About this task:
Your copy should begin at the line containing "Click the north view house icon" and end at the last line of the records below, matching each line exactly and leaving out pictures.
+++ Data under study +++
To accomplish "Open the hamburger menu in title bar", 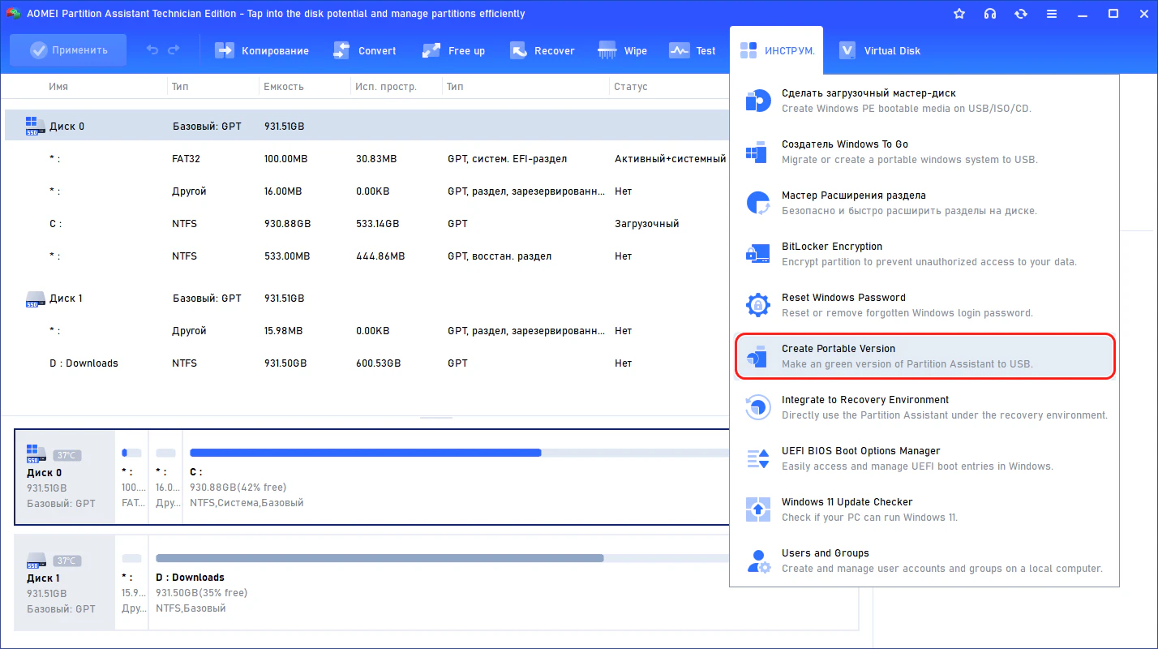I will 1052,14.
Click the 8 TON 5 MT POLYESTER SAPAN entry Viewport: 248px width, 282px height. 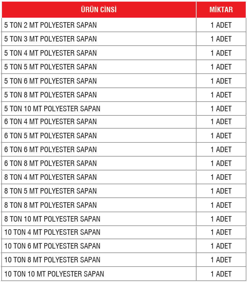[51, 191]
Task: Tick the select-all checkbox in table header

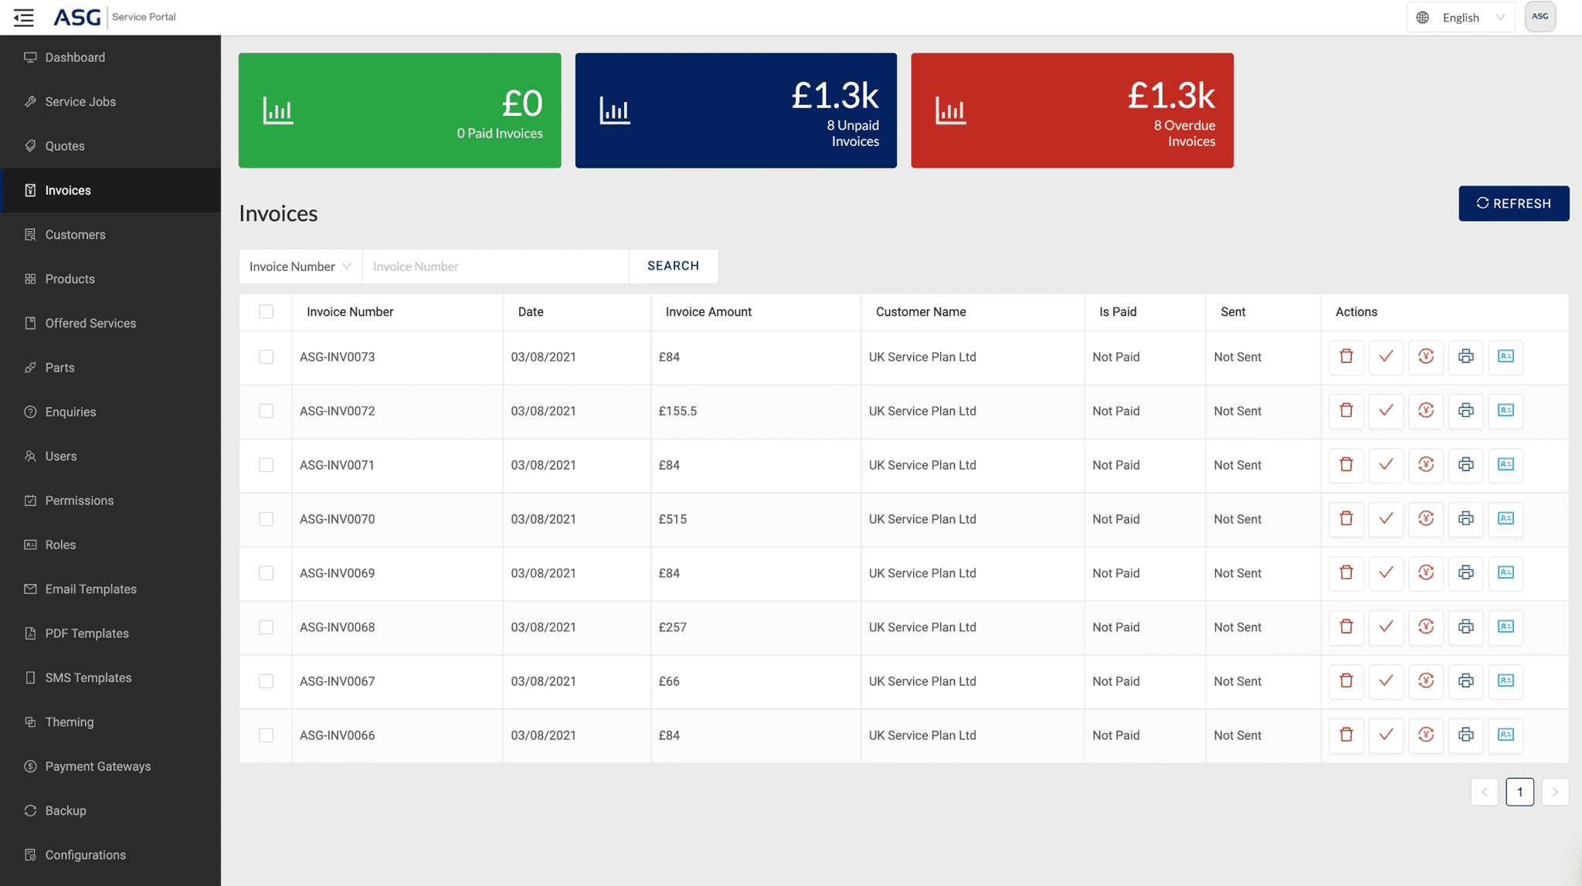Action: [266, 312]
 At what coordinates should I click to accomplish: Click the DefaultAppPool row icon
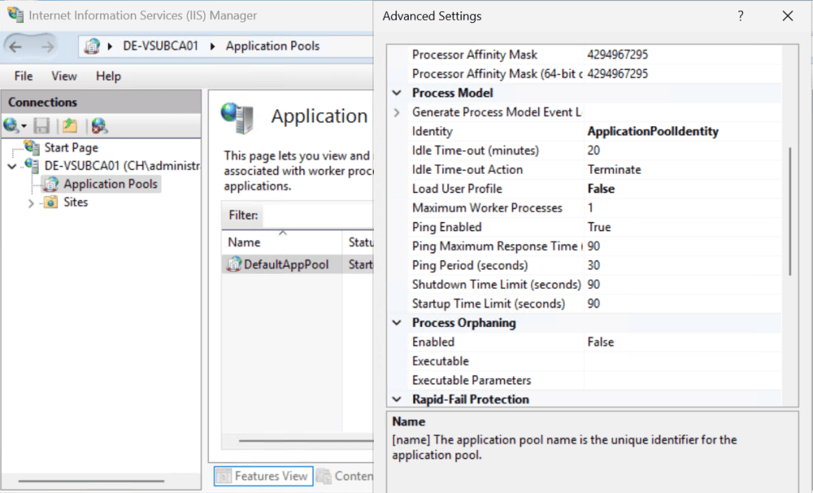tap(234, 264)
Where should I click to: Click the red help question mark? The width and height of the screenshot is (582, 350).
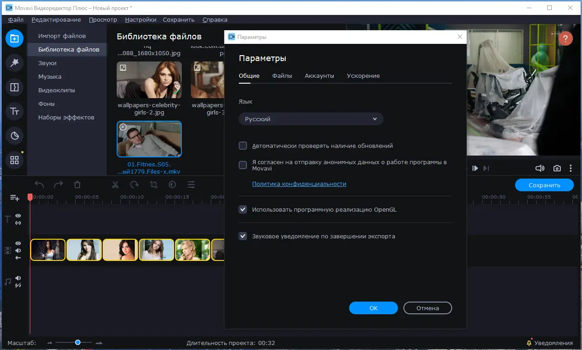pyautogui.click(x=566, y=39)
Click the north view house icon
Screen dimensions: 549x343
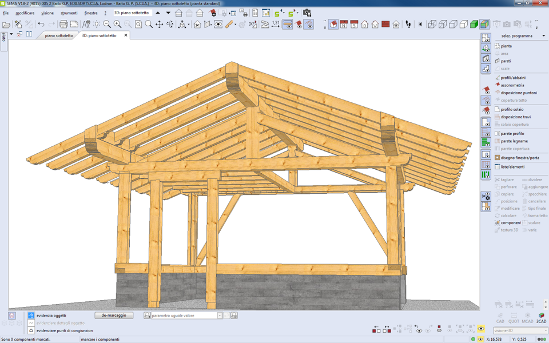pyautogui.click(x=344, y=25)
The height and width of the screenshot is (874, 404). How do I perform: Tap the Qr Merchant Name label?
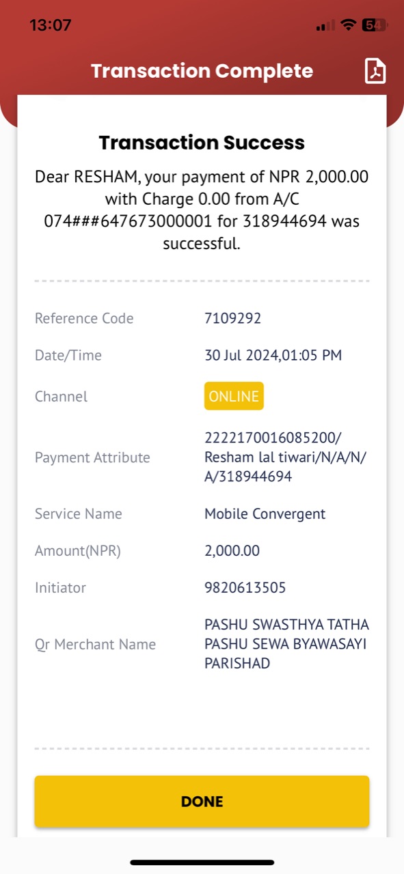pos(95,644)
+++
Result of the exercise:
Click the north view house icon
Screen dimensions: 549x343
pyautogui.click(x=344, y=25)
The height and width of the screenshot is (874, 404). How do I perform: Tap the Qr Merchant Name label?
pos(95,644)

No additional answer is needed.